I will keep adding more photos and information as time goes by.  

I hope you enjoyed this page and maybe found it useful. If you have any comments, questions or suggestions, I would like to hear from you. Please click on “like” if you visited this page. It helps us bloggers stay motivated. 🙂 You can check out the links below for further reading. The links take you directly to the genus and species of this plant.
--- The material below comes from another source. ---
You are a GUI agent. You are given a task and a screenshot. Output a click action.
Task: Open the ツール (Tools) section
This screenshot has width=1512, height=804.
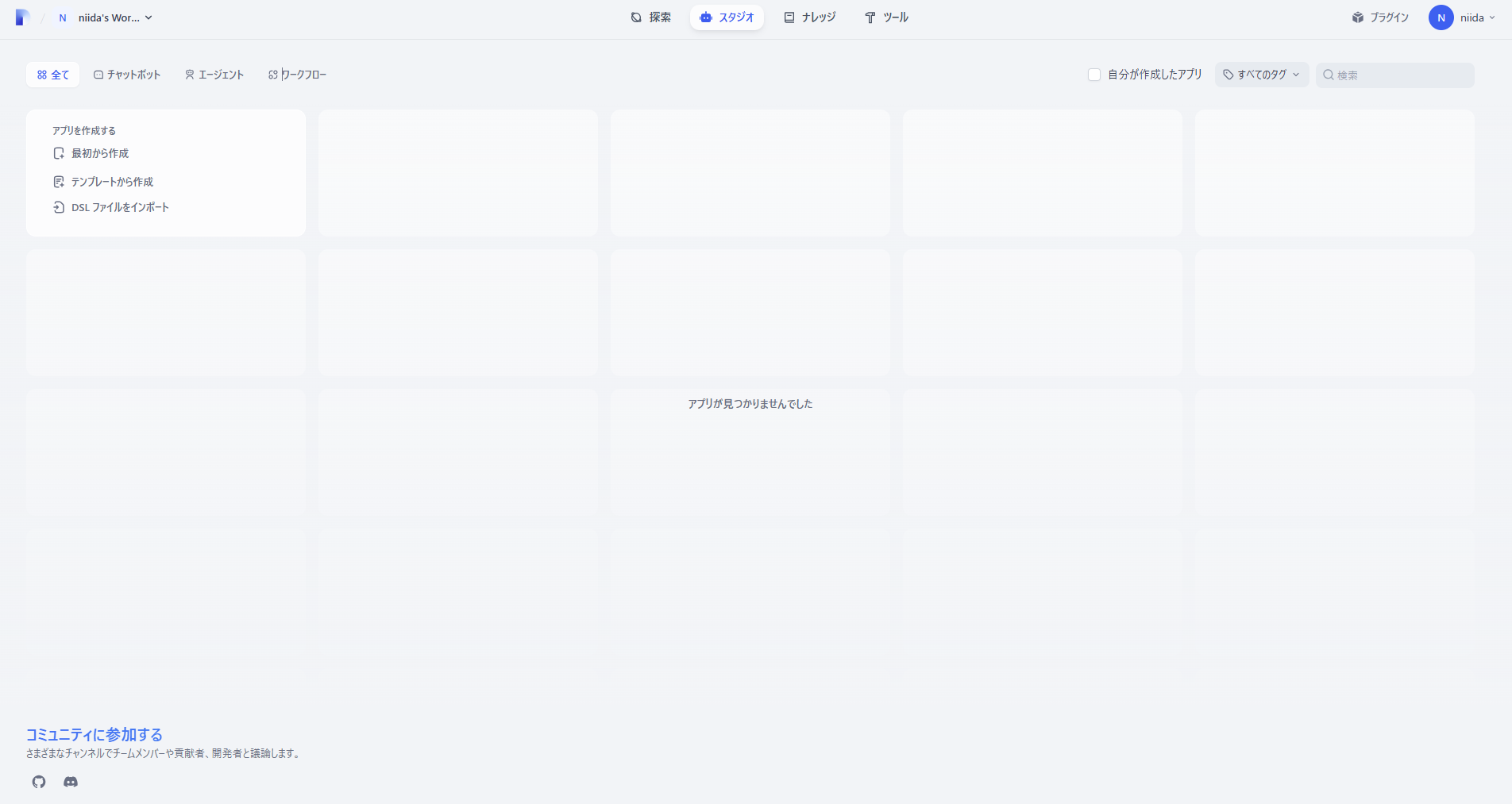click(x=885, y=17)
2 comments on “Oxalis tetraphylla-Iron Cross, Lucky Clover, Good Luck Plant

  1. Anonymous says:

    Hi, calling from England. I have this growing in my garden and was told it is known as Oxalis Maltese Cross. I have not investigated to see whether it is corm, tuberose or other. jOHN

    Liked by 1 person

    • Hello John! The Maltese Cross is usually the common name of Lychnis chalcedonica. I did run across a forum where someone wanted to know the name of a plant growing in their garden that came in a pot of lilies. Someone identified the plant as Maltese Cross but that is the only place I have ever seen that name associated with any species of Oxalis. Plants of the World Online by Kew currently lists 545 accepted species of Oxalis and are members of the Wood Sorrel family Oxalidaceae. People from all over the world pass along different common names, so maybe where you are from some gardeners have passed along the name Maltese Cross. I forgot to write it in, but the Oxalis tetraphylla is also called the Four-Leaved Pink Sorrel or Four-Leaved Sorrel. I guess I need to add that, huh? Some people don’t like the Sorrels because some species can get a bit carried away.

      Many species. like this one, do have bulbs and do multiply underground. This is the first year I have had the Oxalis tetraphylla, so I am anxious to see if they will go dormant and return in the spring in their pot. Where I live, they won’t survive the winter in the ground.

      Thanks for the comment and I am very glad to hear from you.